Calories still count: Remember that for every beer you consume it’s an extra cup of rice or a small baked potato you could’ve eaten, said Krahn. And take a look at the alcohol percentage. Beers with higher ABV (alcohol by volume) tend to contain more calories, according to Helmes.

“A six pack of 8 percent beer has the potential to blow your entire calorie allotment for the entire day, even if you've eaten nothing else,” Helmes said.

Chase your beer with water: One of the most amateur things you can do is pound one beer after another without a break in-between. The consequence is that you potentially end up conflating dehydration and hunger, Helmes cautioned, and may tend more toward mindless eating. Krahn suggested that you “pre-game” every beer with a big cup of water, continuing to alternate water with beer.

“This will keep you hydrated and mitigate the alcohol from hitting you too hard,” Krahn said.

All in all, beer is A-OK. If you’re concerned about making progress on your diet, look at the big picture and your diet as a whole. One beer or a day of several beers won’t make your diet implode.

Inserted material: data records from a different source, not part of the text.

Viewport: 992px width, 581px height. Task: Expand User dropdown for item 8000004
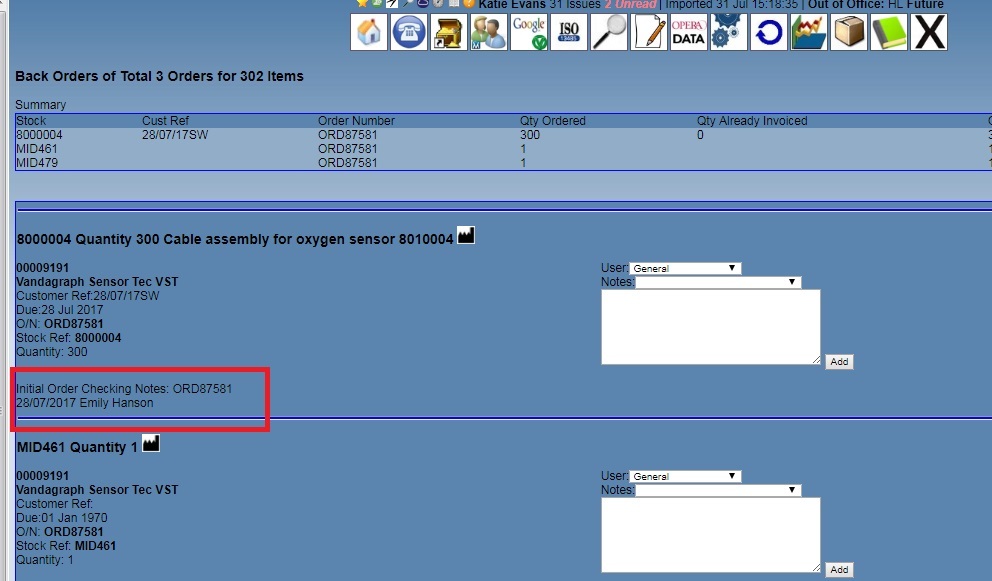click(685, 268)
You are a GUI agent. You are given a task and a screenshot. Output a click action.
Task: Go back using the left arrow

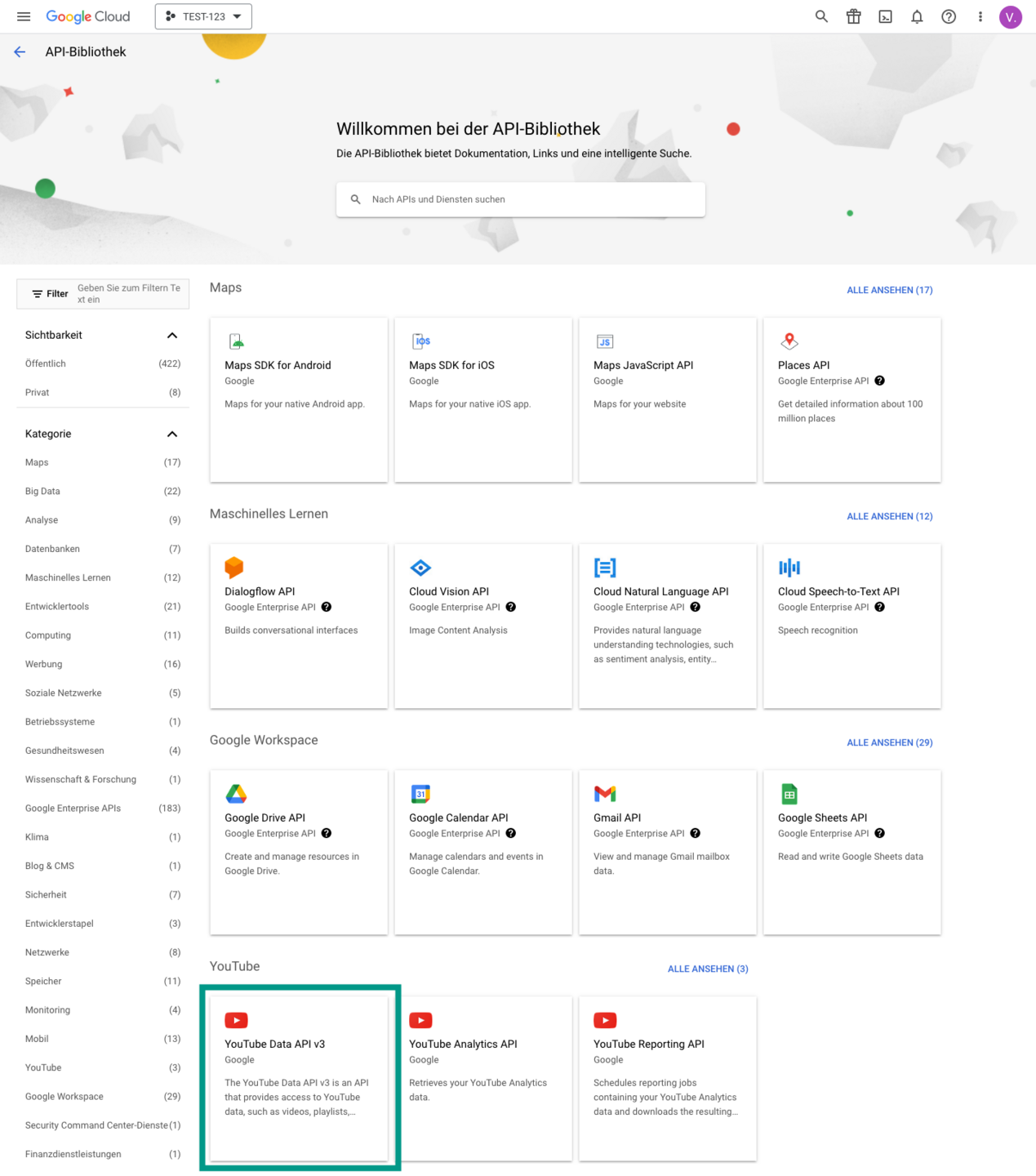[20, 51]
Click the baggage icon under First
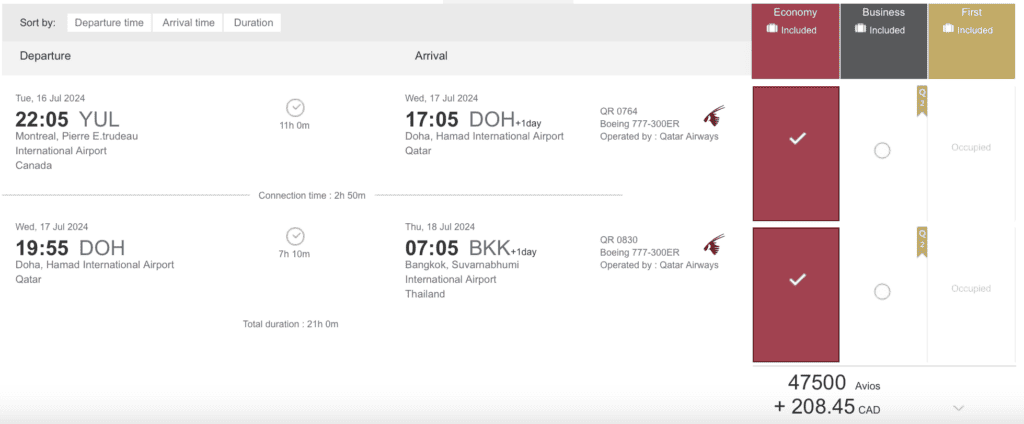The image size is (1024, 424). click(947, 30)
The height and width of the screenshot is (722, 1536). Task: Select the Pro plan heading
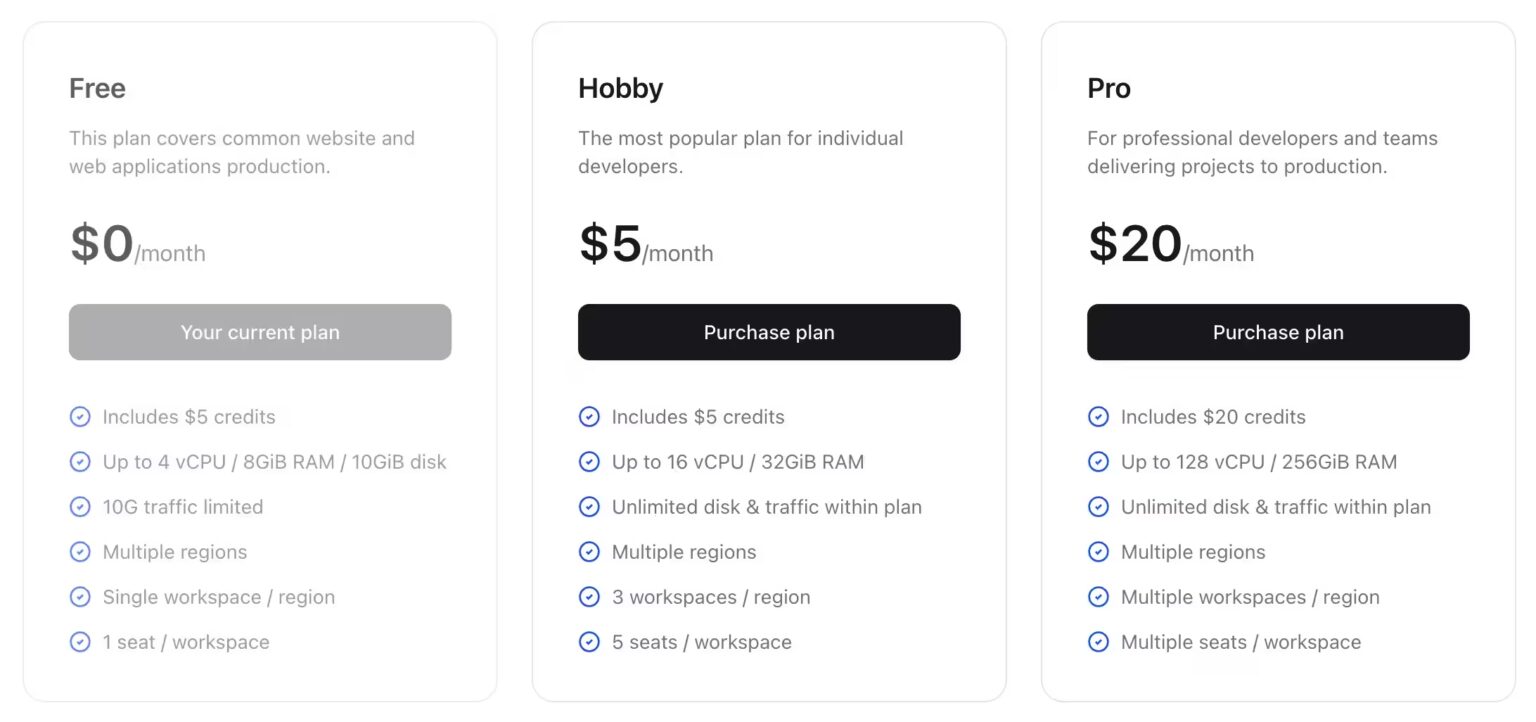point(1108,88)
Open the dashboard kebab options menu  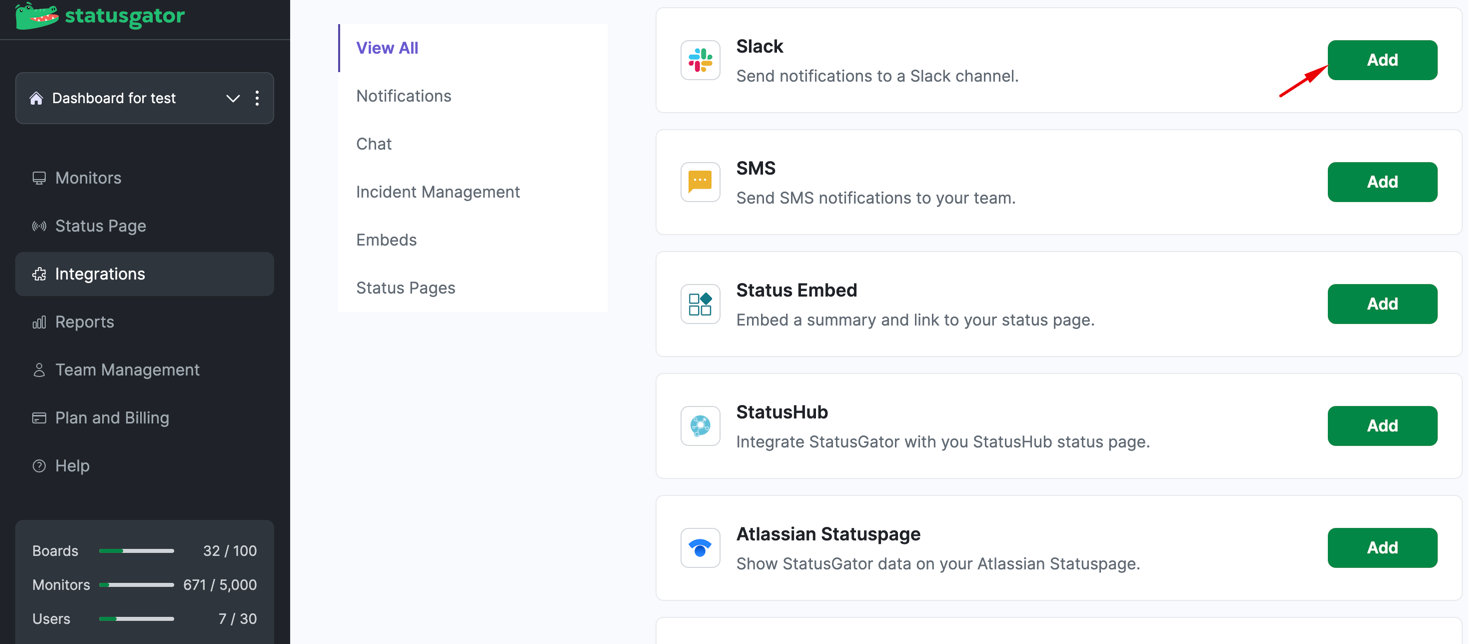[257, 98]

The absolutely crucial ingredient here is that you aim to be consistent with sticking to your diet and exercise program over the long term. On a week-to-week basis, Helmes suggested picking one day out of the week to be more relaxed and perhaps enjoy up to six beers, maximum. “The real challenge comes with the temptations that arise when properly buzzed up,” Helmes said. “And the best strategy to eliminate temptations is to not be put into a situation that tempts you.”